> [WHAT IS ASKED]
Retype the part of the Suomi NPP article that starts with "WASHINGTON -- The" and goes on through "global change science.", keeping every word and punctuation mark unchanged.

***** ARTICLE

NASA TRANSFERS OPERATIONAL CONTROL OF ENVIRONMENTAL SATELLITE

WASHINGTON -- The Suomi National Polar-orbiting Partnership (NPP) 
satellite, a partnership between NASA and the National Oceanic and 
Atmospheric Administration (NOAA), was transitioned to NOAA 
operational organization control Feb. 22. The transition marks the 
next step of the mission that supports NASA's Earth science research 
and NOAA's weather forecasting missions. 

Suomi NPP continues the observations of Earth from space that were 
pioneered by NASA's Earth Observing System. The satellite's five 
instruments are providing scientists with data to extend more than 30 
key long-term datasets. These records, which include observations of 
the ozone layer, land cover, atmospheric temperatures and ice cover, 
provide critical data for global change science. 

"Suomi NPP is an important asset for NASA, NOAA, and the nation," said 
Michael Freilich, director of the Earth Science Division in NASA's 
Science Mission Directorate in Washington. "As a true collaboration 
in which all partners benefit, Suomi NPP measurements are supporting 
researchers and weather forecasters alike." 

Suomi NPP also collects critical data for our understanding of 
long-term climate change while increasing our ability to improve 
weather forecasts in the short term. NOAA meteorologists are 
incorporating Suomi NPP information into their weather prediction 
models to produce forecasts and warnings that already are helping 
emergency responders anticipate, monitor, and react to many types of 
natural events. 

"Satellites like Suomi NPP are critical to the National Weather 
Service's mission and improved decision support services," said Louis 
Uccellini, director of NOAA's National Weather Service. "These polar 
satellites provide an important dataset for the global 
Earth-observing system and will lead to improved forecasts out to 
three days in the future and beyond."

**********
***** RECORDED INFORMATION

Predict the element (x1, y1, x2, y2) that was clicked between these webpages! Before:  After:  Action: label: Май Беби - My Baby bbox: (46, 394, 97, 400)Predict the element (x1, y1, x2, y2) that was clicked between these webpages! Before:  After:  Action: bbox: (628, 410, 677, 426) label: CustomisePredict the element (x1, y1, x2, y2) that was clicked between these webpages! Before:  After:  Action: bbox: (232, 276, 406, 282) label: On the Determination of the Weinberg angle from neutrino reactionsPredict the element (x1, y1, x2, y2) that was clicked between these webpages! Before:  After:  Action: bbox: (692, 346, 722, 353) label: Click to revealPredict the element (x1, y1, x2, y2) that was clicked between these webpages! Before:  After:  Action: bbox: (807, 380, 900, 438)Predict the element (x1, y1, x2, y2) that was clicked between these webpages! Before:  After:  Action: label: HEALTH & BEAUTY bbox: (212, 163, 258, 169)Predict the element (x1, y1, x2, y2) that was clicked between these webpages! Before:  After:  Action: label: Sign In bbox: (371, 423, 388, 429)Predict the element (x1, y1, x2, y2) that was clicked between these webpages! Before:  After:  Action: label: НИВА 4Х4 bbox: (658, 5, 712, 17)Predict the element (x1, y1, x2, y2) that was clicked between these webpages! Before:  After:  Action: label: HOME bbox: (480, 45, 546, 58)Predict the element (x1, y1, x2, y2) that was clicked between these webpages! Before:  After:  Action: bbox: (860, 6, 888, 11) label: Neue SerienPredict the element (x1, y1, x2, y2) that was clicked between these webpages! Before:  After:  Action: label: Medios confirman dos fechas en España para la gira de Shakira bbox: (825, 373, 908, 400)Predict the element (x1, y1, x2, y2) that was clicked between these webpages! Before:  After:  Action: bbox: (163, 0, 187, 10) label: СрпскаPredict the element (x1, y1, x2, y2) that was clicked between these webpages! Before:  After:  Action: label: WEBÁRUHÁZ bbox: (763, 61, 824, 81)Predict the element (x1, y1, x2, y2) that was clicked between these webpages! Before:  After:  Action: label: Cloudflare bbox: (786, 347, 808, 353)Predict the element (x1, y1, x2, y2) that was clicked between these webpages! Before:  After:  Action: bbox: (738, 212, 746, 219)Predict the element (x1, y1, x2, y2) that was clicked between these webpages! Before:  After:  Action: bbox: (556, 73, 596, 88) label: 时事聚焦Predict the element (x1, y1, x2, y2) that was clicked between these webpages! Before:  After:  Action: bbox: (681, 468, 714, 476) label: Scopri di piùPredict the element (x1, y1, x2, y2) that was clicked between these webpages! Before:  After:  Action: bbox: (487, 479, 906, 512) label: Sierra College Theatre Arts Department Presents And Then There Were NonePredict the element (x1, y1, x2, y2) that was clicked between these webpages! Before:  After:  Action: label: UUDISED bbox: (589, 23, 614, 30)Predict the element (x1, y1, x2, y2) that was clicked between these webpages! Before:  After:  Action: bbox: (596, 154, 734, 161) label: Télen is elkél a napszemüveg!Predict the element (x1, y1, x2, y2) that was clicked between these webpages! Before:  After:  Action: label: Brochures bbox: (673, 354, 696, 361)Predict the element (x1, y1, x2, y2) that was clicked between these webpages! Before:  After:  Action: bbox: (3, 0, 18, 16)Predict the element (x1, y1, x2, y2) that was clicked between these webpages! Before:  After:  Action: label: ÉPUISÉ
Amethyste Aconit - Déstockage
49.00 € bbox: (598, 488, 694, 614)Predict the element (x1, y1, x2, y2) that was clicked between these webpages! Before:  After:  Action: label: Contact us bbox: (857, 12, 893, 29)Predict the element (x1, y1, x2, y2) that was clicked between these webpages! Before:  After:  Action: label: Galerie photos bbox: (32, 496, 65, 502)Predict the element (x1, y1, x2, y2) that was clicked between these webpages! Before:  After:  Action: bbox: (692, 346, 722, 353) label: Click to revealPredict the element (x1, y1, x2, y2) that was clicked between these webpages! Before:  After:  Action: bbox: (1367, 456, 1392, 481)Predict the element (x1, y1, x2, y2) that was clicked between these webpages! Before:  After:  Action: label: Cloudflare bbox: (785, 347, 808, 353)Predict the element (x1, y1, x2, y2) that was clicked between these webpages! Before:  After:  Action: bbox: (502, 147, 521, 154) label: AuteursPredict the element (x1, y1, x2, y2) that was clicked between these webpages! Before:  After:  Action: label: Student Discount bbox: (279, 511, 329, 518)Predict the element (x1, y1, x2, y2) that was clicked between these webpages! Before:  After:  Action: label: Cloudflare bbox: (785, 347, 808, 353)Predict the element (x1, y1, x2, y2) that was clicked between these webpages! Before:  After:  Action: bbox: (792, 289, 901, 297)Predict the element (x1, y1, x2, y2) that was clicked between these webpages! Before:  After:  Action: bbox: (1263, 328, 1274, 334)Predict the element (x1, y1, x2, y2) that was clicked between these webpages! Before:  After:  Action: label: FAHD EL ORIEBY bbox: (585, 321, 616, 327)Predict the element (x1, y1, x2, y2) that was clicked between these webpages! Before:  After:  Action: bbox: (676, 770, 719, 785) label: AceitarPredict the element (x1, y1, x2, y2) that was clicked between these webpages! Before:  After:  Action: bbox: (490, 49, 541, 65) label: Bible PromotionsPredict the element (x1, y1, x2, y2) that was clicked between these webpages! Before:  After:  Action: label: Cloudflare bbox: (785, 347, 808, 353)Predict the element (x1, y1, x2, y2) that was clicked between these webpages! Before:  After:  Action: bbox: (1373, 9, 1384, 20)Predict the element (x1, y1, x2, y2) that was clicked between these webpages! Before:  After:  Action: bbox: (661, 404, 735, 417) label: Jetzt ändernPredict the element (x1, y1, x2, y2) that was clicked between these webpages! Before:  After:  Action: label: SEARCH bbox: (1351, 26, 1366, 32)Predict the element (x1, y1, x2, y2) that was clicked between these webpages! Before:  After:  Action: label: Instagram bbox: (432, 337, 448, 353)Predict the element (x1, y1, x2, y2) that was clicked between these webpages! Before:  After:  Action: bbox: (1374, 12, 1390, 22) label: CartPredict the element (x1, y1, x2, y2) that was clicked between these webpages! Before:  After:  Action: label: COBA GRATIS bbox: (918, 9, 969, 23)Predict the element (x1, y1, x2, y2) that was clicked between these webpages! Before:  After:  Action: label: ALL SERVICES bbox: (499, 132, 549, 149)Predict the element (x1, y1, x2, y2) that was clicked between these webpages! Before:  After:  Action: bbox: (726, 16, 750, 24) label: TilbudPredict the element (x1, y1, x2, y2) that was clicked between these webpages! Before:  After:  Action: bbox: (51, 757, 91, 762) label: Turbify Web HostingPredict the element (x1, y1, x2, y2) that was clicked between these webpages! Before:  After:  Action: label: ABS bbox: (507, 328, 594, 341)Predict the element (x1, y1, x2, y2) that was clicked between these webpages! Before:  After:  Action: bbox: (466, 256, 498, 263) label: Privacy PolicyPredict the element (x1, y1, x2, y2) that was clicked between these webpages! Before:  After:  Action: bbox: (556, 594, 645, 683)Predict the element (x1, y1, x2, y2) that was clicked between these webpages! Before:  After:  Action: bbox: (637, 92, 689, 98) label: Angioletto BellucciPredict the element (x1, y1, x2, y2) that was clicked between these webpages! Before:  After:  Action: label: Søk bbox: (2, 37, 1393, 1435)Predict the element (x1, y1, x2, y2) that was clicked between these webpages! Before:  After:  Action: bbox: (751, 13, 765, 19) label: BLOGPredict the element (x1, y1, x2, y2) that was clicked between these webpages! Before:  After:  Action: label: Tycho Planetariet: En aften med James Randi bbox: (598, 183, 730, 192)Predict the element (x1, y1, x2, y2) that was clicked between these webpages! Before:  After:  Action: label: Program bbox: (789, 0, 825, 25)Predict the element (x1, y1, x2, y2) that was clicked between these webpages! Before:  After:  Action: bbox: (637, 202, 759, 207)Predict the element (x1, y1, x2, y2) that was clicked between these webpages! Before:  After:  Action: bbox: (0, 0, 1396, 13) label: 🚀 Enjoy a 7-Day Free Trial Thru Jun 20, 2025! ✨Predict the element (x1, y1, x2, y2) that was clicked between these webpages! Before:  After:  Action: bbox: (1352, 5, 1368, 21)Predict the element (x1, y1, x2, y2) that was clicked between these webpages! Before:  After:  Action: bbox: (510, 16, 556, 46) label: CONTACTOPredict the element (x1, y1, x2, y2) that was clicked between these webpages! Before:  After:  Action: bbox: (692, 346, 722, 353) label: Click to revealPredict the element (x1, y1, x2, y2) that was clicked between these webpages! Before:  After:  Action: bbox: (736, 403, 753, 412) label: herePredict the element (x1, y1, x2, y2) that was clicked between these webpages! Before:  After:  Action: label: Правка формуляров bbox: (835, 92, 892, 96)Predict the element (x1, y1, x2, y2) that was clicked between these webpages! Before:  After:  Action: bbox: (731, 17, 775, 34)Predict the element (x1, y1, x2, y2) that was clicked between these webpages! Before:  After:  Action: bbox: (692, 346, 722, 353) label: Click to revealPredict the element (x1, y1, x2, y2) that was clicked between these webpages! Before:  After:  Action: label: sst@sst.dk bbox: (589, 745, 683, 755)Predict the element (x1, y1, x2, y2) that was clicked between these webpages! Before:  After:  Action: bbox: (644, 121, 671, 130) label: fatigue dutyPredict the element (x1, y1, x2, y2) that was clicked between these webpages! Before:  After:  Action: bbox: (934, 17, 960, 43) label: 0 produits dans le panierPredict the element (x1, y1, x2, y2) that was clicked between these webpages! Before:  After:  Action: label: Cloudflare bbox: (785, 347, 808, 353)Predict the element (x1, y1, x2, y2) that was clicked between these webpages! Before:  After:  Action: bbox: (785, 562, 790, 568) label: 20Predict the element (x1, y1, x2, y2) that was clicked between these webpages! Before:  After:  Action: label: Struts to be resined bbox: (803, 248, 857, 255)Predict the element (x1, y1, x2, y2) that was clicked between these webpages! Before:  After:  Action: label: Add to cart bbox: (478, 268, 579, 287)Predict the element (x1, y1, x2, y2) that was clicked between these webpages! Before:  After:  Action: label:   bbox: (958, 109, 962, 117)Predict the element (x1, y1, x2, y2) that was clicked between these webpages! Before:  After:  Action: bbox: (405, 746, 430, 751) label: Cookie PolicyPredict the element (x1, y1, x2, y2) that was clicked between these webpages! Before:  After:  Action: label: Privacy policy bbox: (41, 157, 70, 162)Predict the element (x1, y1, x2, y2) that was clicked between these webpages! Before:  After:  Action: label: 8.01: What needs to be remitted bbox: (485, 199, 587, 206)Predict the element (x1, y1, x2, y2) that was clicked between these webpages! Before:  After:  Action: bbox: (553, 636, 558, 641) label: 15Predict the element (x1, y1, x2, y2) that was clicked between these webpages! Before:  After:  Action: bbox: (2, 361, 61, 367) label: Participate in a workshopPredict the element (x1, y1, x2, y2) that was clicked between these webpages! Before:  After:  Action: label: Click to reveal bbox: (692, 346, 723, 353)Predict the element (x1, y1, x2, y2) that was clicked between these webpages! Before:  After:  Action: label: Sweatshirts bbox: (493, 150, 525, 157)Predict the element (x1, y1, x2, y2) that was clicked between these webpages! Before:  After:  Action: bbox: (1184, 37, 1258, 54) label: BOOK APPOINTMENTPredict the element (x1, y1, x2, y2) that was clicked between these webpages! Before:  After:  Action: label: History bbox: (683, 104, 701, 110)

**********

> [ANSWER TO THE PROBLEM]
WASHINGTON -- The Suomi National Polar-orbiting Partnership (NPP) 
satellite, a partnership between NASA and the National Oceanic and 
Atmospheric Administration (NOAA), was transitioned to NOAA 
operational organization control Feb. 22. The transition marks the 
next step of the mission that supports NASA's Earth science research 
and NOAA's weather forecasting missions. 

Suomi NPP continues the observations of Earth from space that were 
pioneered by NASA's Earth Observing System. The satellite's five 
instruments are providing scientists with data to extend more than 30 
key long-term datasets. These records, which include observations of 
the ozone layer, land cover, atmospheric temperatures and ice cover, 
provide critical data for global change science.